- _提示本文_
これに対して、第2の発明にかかるRFIDデータ収集装置では、例えば、板状逆F型アンテナを所定の相対角度で同一平面上に配置することにより、重みづけ係数の計算、および送受信信号への複素数の重みづけ係数の乗算をすることなく、板状逆F型アンテナの指向性を急峻にすることができる。
【0016】
(3)
第3の発明にかかるRFIDデータ収集装置は、一局面に従うRFIDデータ収集装置において、RFIDリーダは複数のポートに接続された複数のアンテナから電波を送受信し、複数のアンテナは互いに電波干渉しないように配置されてもよい。
【0017】
第2の発明では、複数のアンテナを互いに所定の相対角度で同一平面上に配置することで、急峻な指向性を備えた1つのアンテナとして機能させている。しかし、第3の発明では、複数のアンテナを互いに電波干渉しないように配置し、それぞれのアンテナが別々のRFIDタグと電波を送受信できるようにしている。
RFIDデータ収集装置では、例えば、複数の棚に配置されたRFIDタグとの通信が必要になる場合がある。しかし、そのような場合に、第3の発明にかかるRFIDデータ収集装置は、複数のアンテナを互いに電波干渉しないように配置し、それぞれのアンテナを介してそれぞれの棚に配置されたRFIDタグと通信することで、より多くのRFIDタグのデータを確実に収集することができる。
【0018】
(4)
第4の発明にかかるRFIDデータ収集装置は、一局面から第3の発明にかかるRFIDデータ収集装置において、システム制御部は、Linux(登録商標)オペレーティングシステム上で動作し、収集したRFIDタグの情報を外部のパーソナルコンピュータまたは携帯情報端末に送信してもよい。
【0019】
この場合、システム制御部がLinux(登録商標)オペレーティングシステム上で動作することによって、Linux(登録商標)オペレーティングシステム上で動作する豊富なライブラリを使用することができる。
【0020】
(5)
第5の発明にかかるRFIDデータ収集装置は、一局面から第4の発明にかかるRFIDデータ収集装置において、さらに、ブルートゥース(登録商標)接続部と、RS232C接続部と、USB接続部と、汎用入出力部と、SDカード接続部と、を含んでもよい。
【0021】
この場合、ブルートゥース(登録商標)接続部を備えた機器との通信、RS232C接続部を備えた機器との通信、USB接続部を備えた機器との通信、汎用入出力部を介した外部機器に対する直接のデジタル制御、USBメモリ、およびSDカードへのデータの保存などを行うことができる。
【0022】
(6)
第6の発明にかかるRFIDデータ収集システムは、一局面から第5の発明にかかる1台または複数台のRFIDデータ収集装置と、RFIDデータ収集装置によって収集されたRFIDタグのデータを受信する、あるいはRFIDデータ収集装置を介してRFIDタグにデータを送信する、パーソナルコンピュータまたは携帯情報端末を含んでもよい。

- _作業指示_
A: 提示本文のうち、「RFIDデータ収集装置では、例えば、複数」から始まり「ラリを使用することができる。」で終わる部分を、一字一句違えずに書き写してください。
B: 提示本文によれば、第4の発明にかかるRFIDデータ収集装置のシステム制御部は、どのオペレーティングシステム上で動作しますか。
回答には提示本文の記述のみを用いてください。

(対象位置の記録)
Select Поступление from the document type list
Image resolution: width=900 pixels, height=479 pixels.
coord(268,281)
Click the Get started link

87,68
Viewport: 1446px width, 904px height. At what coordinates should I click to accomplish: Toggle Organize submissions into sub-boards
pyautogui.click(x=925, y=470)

---

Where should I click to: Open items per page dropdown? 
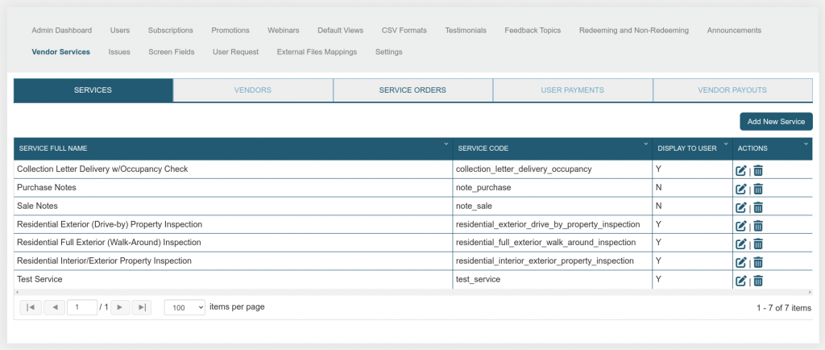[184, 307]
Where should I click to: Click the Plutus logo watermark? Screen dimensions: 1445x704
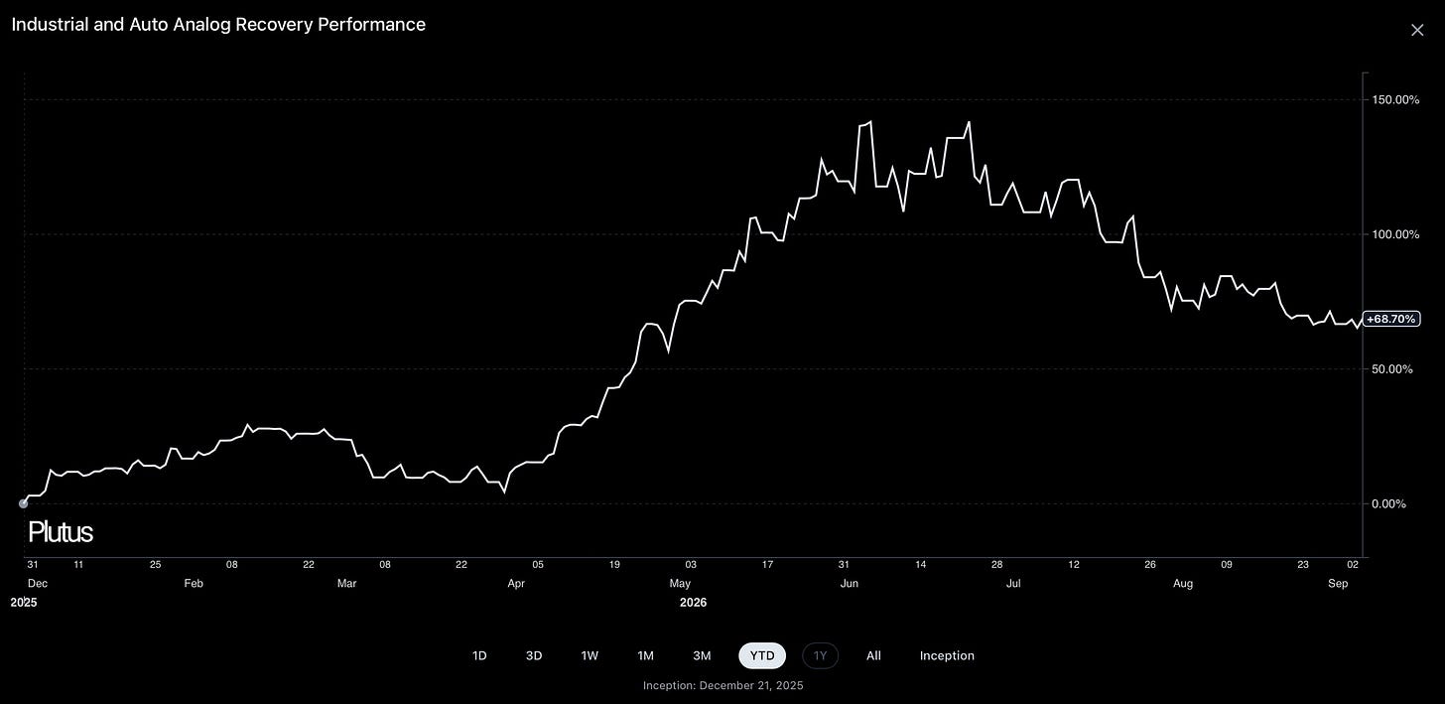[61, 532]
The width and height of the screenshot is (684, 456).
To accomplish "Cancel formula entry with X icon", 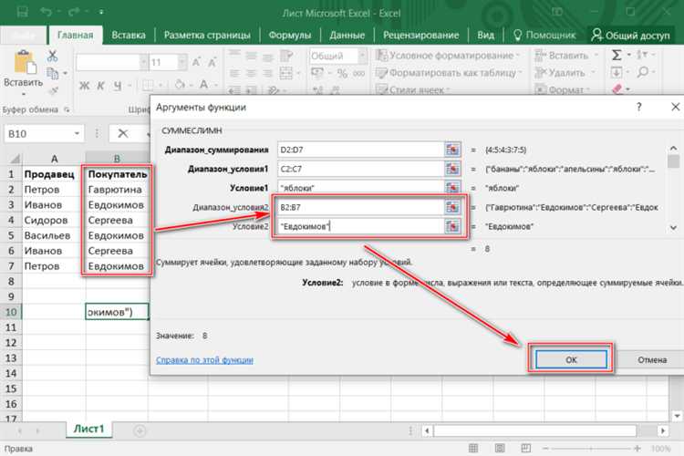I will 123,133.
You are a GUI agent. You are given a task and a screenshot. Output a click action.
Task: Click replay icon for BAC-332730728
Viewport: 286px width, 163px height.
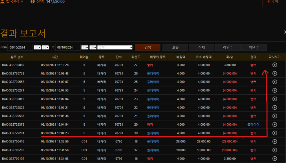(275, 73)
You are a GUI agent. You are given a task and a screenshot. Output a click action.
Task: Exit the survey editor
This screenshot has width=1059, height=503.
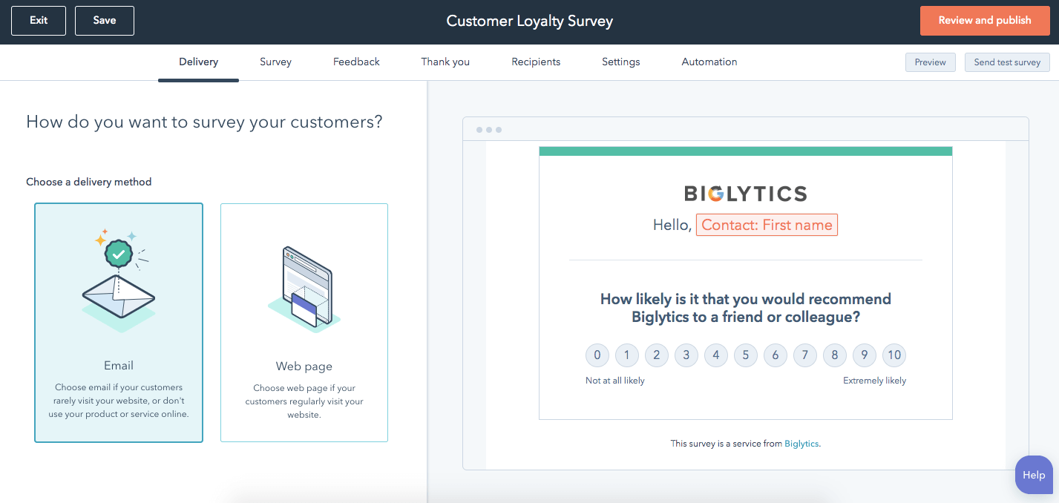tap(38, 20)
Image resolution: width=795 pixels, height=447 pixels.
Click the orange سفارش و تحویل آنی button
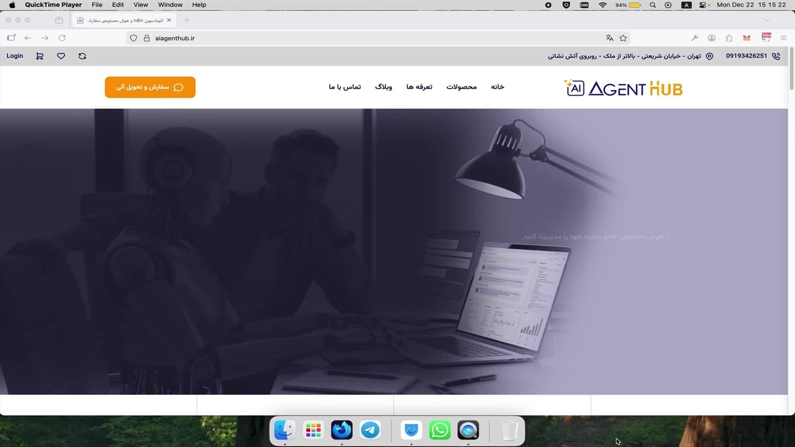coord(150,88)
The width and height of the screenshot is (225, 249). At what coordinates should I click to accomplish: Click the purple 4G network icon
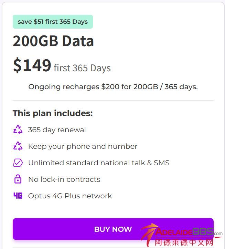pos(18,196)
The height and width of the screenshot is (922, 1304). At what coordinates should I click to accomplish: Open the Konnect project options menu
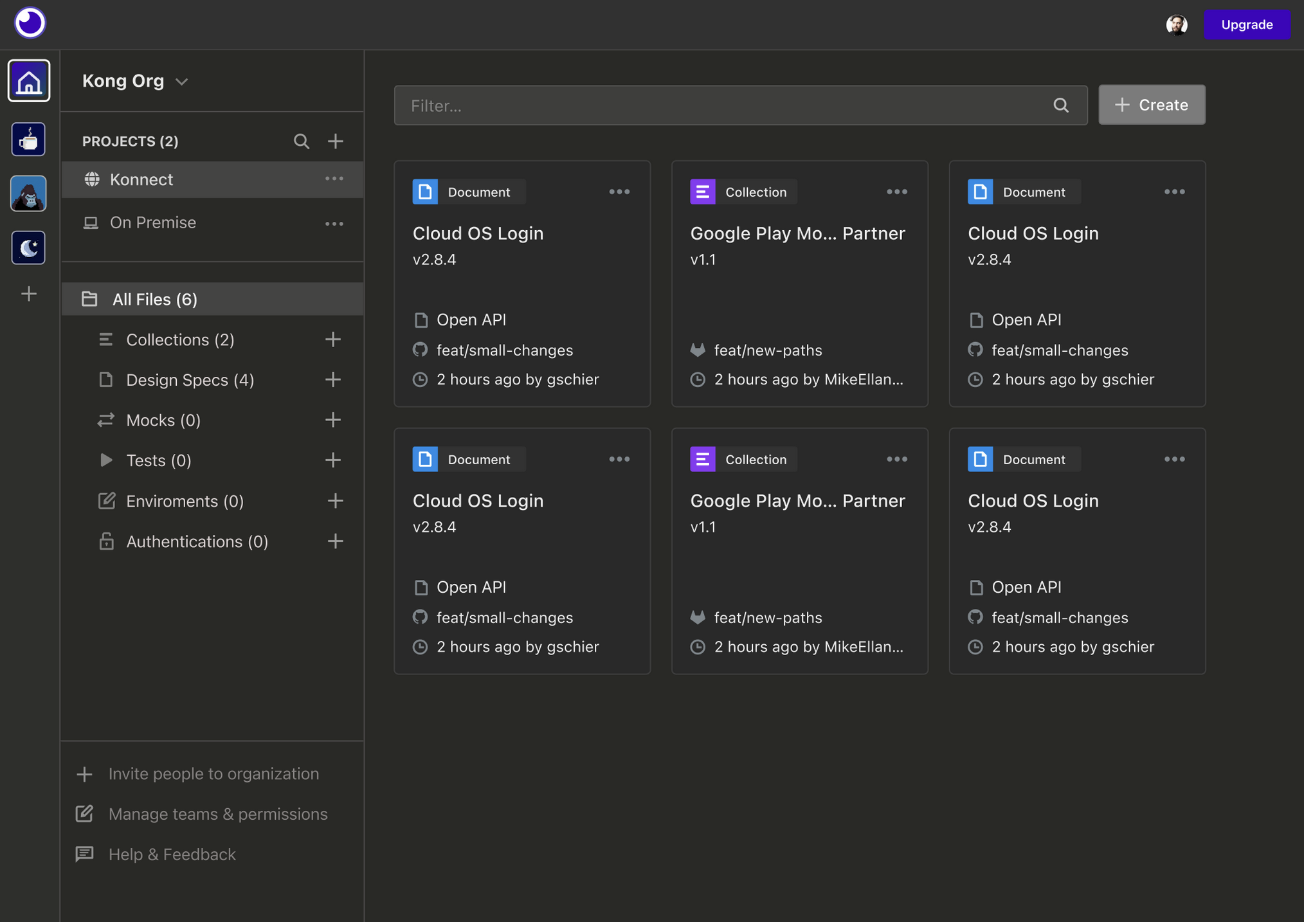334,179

* * *

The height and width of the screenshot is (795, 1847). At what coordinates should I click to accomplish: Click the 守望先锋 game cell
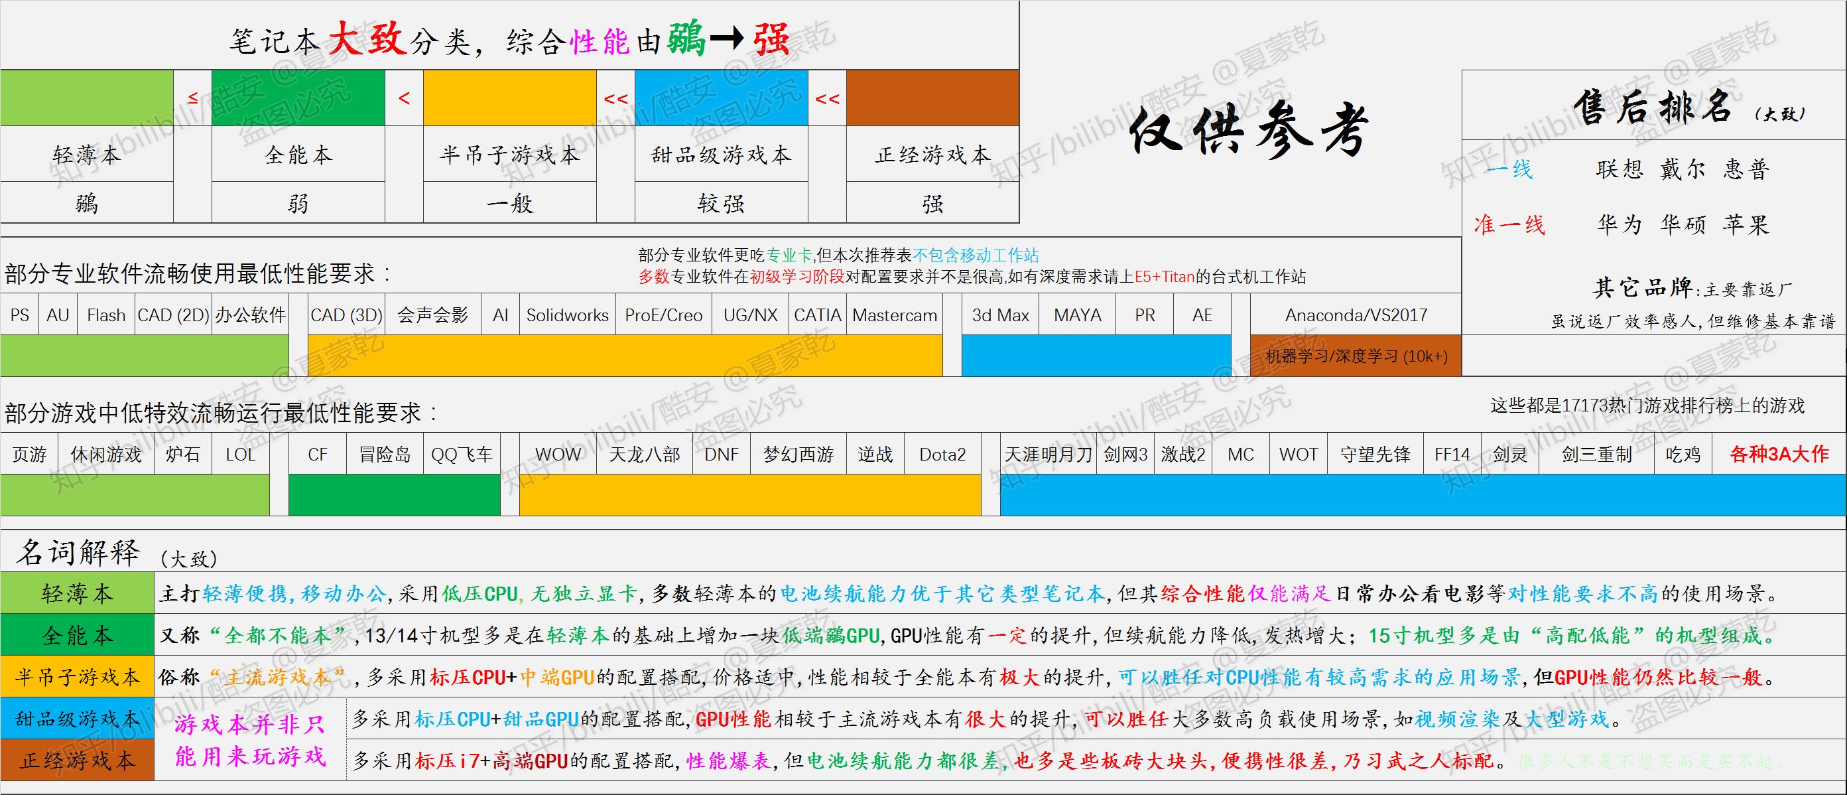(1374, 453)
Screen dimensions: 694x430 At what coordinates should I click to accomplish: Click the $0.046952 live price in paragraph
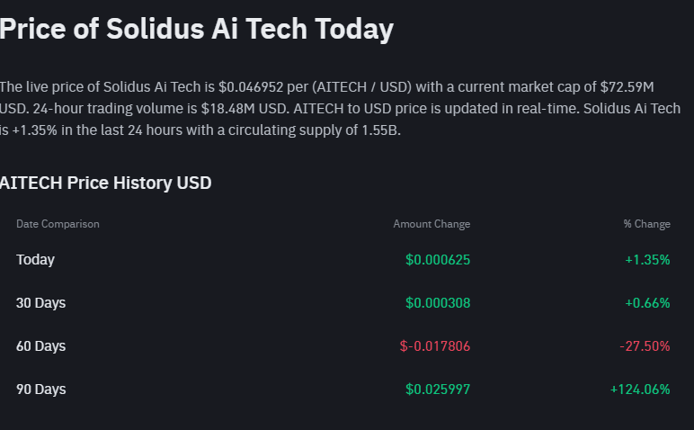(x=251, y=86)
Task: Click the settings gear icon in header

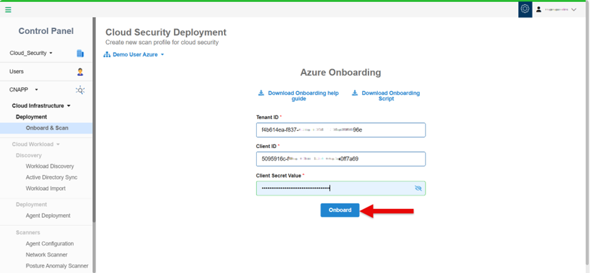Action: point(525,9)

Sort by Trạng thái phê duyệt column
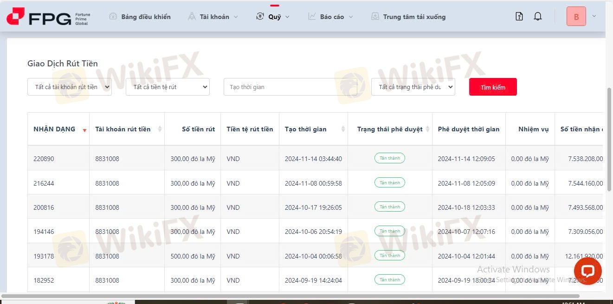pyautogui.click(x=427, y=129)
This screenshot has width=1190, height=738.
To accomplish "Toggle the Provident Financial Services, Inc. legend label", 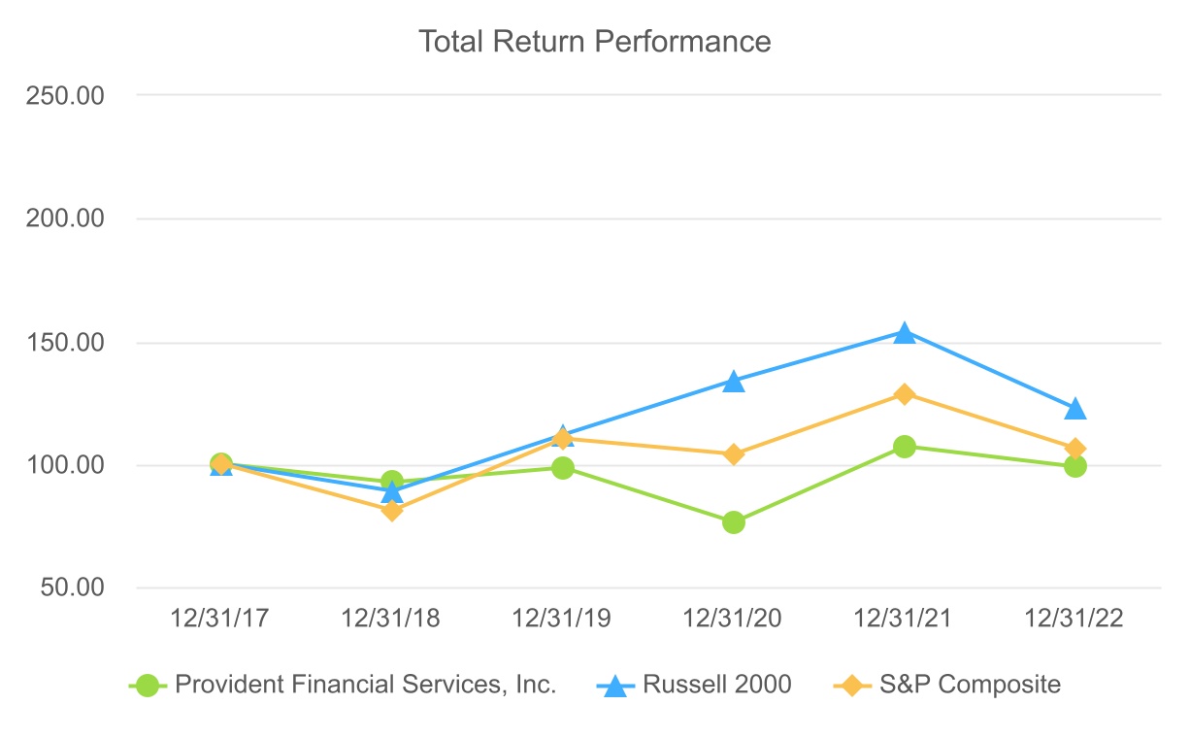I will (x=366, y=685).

- _回答結果_
A:
RFIDデータ収集装置では、例えば、複数の棚に配置されたRFIDタグとの通信が必要になる場合がある。しかし、そのような場合に、第3の発明にかかるRFIDデータ収集装置は、複数のアンテナを互いに電波干渉しないように配置し、それぞれのアンテナを介してそれぞれの棚に配置されたRFIDタグと通信することで、より多くのRFIDタグのデータを確実に収集することができる。
【0018】
(4)
第4の発明にかかるRFIDデータ収集装置は、一局面から第3の発明にかかるRFIDデータ収集装置において、システム制御部は、Linux(登録商標)オペレーティングシステム上で動作し、収集したRFIDタグの情報を外部のパーソナルコンピュータまたは携帯情報端末に送信してもよい。
【0019】
この場合、システム制御部がLinux(登録商標)オペレーティングシステム上で動作することによって、Linux(登録商標)オペレーティングシステム上で動作する豊富なライブラリを使用することができる。

B: Linux(登録商標)オペレーティングシステム上で動作します。